一方、外野は、内野に比べると守備の負担は少ないだけに、本職ではない位置に入れることも予想される。ポジションごとに振りわけると、以下のように予想される。
■左翼
筒香嘉智(DeNA)
秋山翔吾(西武)
内川聖一(ソフトバンク)
■中堅
青木宣親(アストロズ)
秋山翔吾(西武)
■右翼
鈴木誠也(広島)
青木宣親(アストロズ)
平田良介(中日)
秋山翔吾(西武)
昨シーズン、主に中堅を守ったのは秋山祥吾(西武)のみ。秋山が中堅に入るのが定石とも思われるが、小久保監督は、中堅は青木宣親(アストロズ)で考えている様子。メジャーでは右翼中心の青木だが、ヤクルト時代は不動の中堅でゴールデン・グラブ賞の常連だった。中堅でも問題はないだろう。
そうなると、右翼は鈴木誠也(広島)か。プレミア12で見せた平田良介(中日)の勝負強い打撃も捨てがたい。
左翼は、筒香嘉智(DeNA)が本命だが、DHでの起用となれば、小久保監督が外野3ポジションでの起用を示唆している秋山が入ることになる。内川聖一(ソフトバンク)も、昨シーズンは一塁中心だったが、2015年は左翼で114試合に出場。非常事態になれば出番があるかもしれない。
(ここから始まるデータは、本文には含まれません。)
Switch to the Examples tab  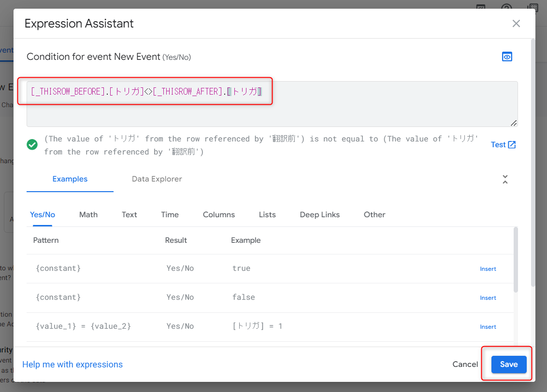(70, 179)
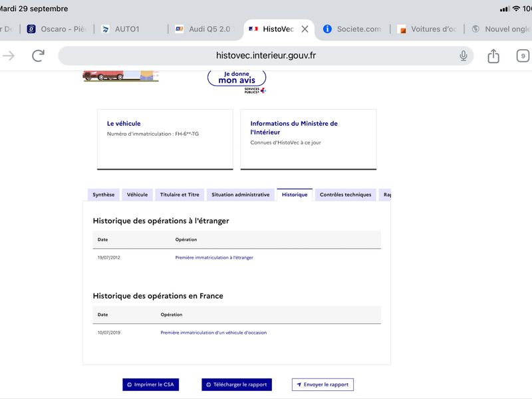Viewport: 532px width, 399px height.
Task: Open the Societe.com browser tab
Action: [x=352, y=29]
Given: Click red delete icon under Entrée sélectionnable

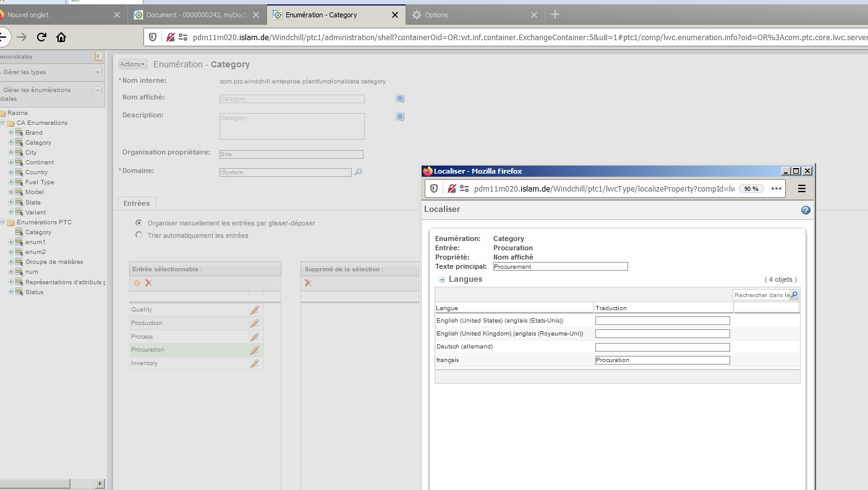Looking at the screenshot, I should click(x=148, y=283).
捕手は、大野奨太(日本ハム)、嶋基宏(楽天)、小林誠司(巨人)の3名。昨秋の強化試合では、小林が2試合、嶋と大野が1試合にそれぞれスタメン出場。トータルの経験では嶋がリードしているが、キャンプで足の張りを訴えており、本調子で臨めるかどうか。
昨秋のオランダとの強化試合でのサヨナラ打を放ち、キャンプでは小久保監督視察時の紅白戦で2安打を放ったことで、大野の印象がアップしている感はある。いずれにしても、強化合宿や壮行試合での調子、投手との相性を考慮しての起用となるだろう。